The Introductions are fairly similar to those in the NIV Study Bible. In fact, I would go so far as to say that if you had this set along with the NIV Study Bible, you might well be able to forego the full 12-volume set. While there is no outline provided, the introductions are not lacking in any way because of that fact.When perusing the Book Introductions, you will find both historical and theological background information. Rather than approaching the Theological Background information from a Systematic Theology Standpoint, we actually look at theology from a Biblical Theology (more of a global theology) perspective.

There is also a treatment of author, intended audience, date/place/time of the book’s composition including, as I mentioned earlier, historical background information.

Though not in the introduction proper, there is also a section called the Old Testament in the New which displays the NT use of OT Passages. It is available for each book of the Bible and I would rate it as the second most important feature of the commentary set. Why? We can sometimes see Scripture in a disjointed manner and this section helps to bring the Bible into view as a unified cohesive unit.

The Commentary Itself

As I was working with this set, I noticed a very interesting feature: Though there is no outline provided, the commentary is laid out in the format of a detailed expository outline. This layout is very similar to what Dr. Wiersbe did with his Expository Outlines of the Old and New Testaments but in more detail.

It is a hybrid of a verse by verse and paragraph exposition. Following section headings found in the NIV, the commentary takes a section at a time and provides exposition on the text.

This is, absolutely, a seminary grade commentary but at the same time it is very approachable. It is conservative without being afraid to treat alternative viewpoints. It is geared primarily toward the pastor-teacher but will serve any student of the Bible very well.

Ancillary Tools

Maps, charts, tables, and photos all add to the explanation of the text. It is clear that, with these tools, Zondervan Academic has considered that a huge portion of our learning occurs with visual aids.

The Physical Book

Both volumes are hard cover with what is commonly called book paper. It is not overly thick but it is sufficiently opaque for marking in the text.

The Expositor’s Bible Commentary with NIV Tools

This commentary pairs very well with several NIV tools but I want to call out a few, here:

NIV Hebrew-Greek Keyword Study Bible

I touched on this earlier, but the inclusion of the Goodrick/Kohlenberger Numbers, the HGK study Bible lends itself perfectly to exposition of the text

NIV Study Bible

Zondervan’s premier exegetical resource, the NIV Study Bible offers a gateway to expository commentaries. The materials in the two tools complement each other very well. There is information in the NIVSB that is not in the commentary and the commentary takes the expositional notes in the study Bible to a much deeper and, I think, more helpful level.

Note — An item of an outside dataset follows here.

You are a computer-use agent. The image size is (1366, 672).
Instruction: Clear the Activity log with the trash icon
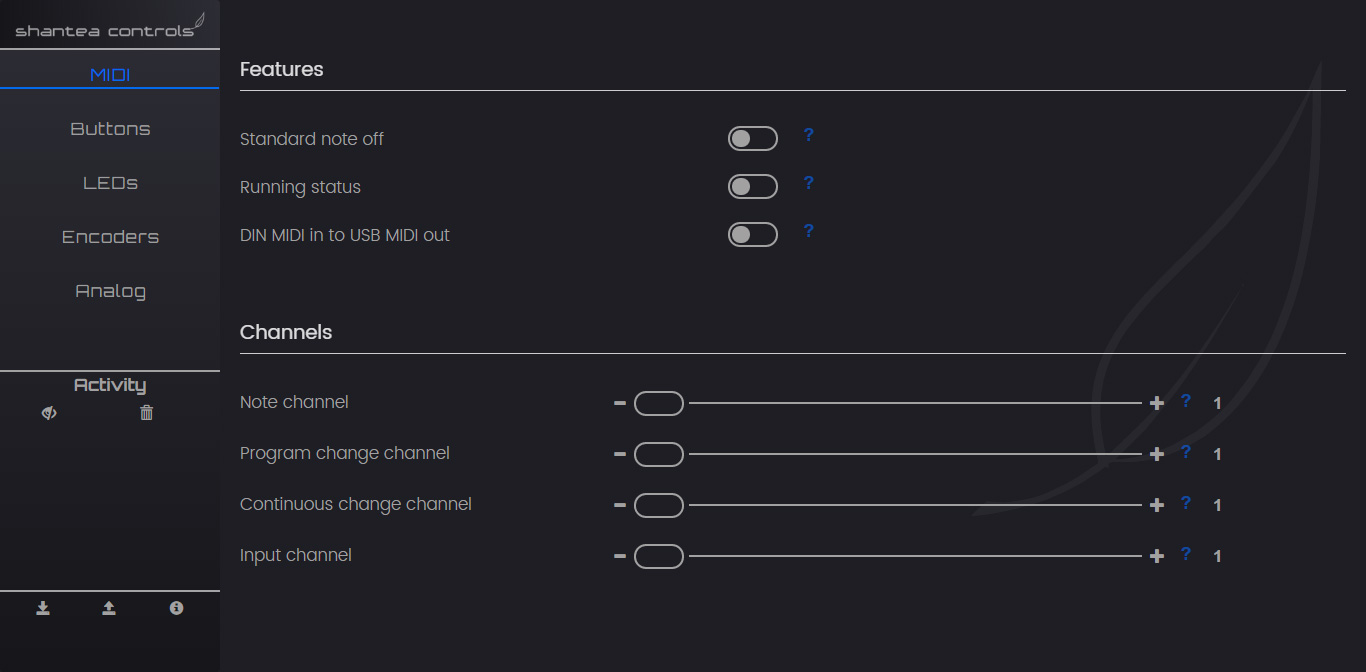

NIV Text or Reference Bible

This commentary set is sufficiently detailed that it can stand alone with a Bible that does not include exegetical study aids.

Final Thoghts

I am impressed with the amount of help that Zondervan included in this “abridged” commentary set. It does not feel abridged at all. In fact, had I never seen its 12 volume big sister, I would not find anything lacking in this set. Truth be told, I do not find anything lacking now. I would like a bit larger font and, perhaps, some lined notes pages with each book but those are matters of personal preference.

I would recommend this, first and foremost, for a Sunday School Teacher. Many churches do not realize the vital role that Sunday School plays in developing the members of the church and so Sunday School Teachers are, often, not very well equipped. In fact, this particular commentary is so helpful for teaching the Bible that I would recommend that each church have a copy in their library so that teachers with limited financial means are able to access the resources provided.